Matières putrescibles et compost

Compostage

Aussi étonnant que cela puisse paraître, près de 44 % de ce que l’on retrouve dans les sacs à ordures est compostable. D’où, transformer des restants de table (sauf, produits laitiers et viande) et des résidus de jardin/terrain (à l’exception des mauvaises herbes) en compost, c’est nettement avantageux sur les plans personnel et collectif. 

Cela permet :

  • de substituer les engrais par le compost pour nourrir le sol (sauf sur la bande riveraine car interdiction);
  • de réduire considérablement les coûts de collecte, transport et gestion des sites d’enfouissement;
  • de réduire la pollution et les émissions de gaz à effet de serre.
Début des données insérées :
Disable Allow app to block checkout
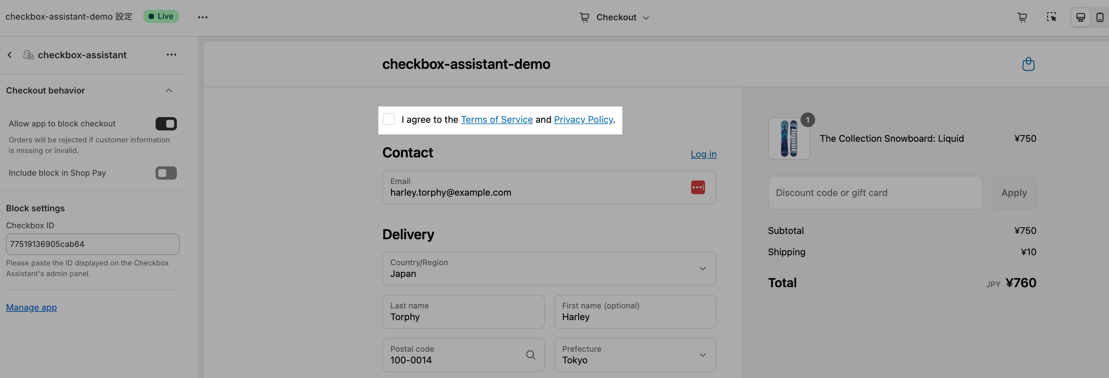The image size is (1109, 378). [166, 124]
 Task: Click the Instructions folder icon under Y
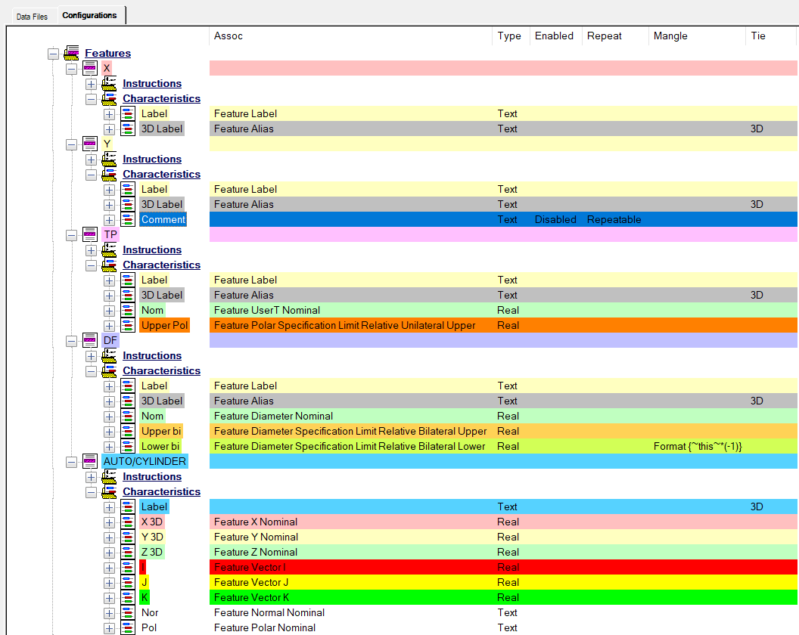[109, 159]
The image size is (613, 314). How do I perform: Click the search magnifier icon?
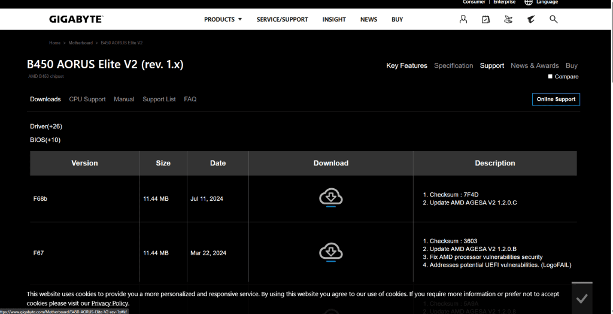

Par ailleurs, sachez que même une partie du gazon coupé en fines rognures (50 % des résidus de jardin/terrain) peut être utilisée pour le compostage et le reste, comme paillis pour réduire les mauvaises herbes. Des feuilles mortes déchiquetées à l’automne avec une tondeuse à gazon peuvent aussi être converties en compost. 

Considérant l’importance d’éliminer intelligemment, la municipalité vous offre régulièrement la possibilité de vous procurer un composteur domestique à coût modique. 

Pour en savoir davantage sur le compostage, vous trouverez plus de 90 000 références à ce sujet sur Internet.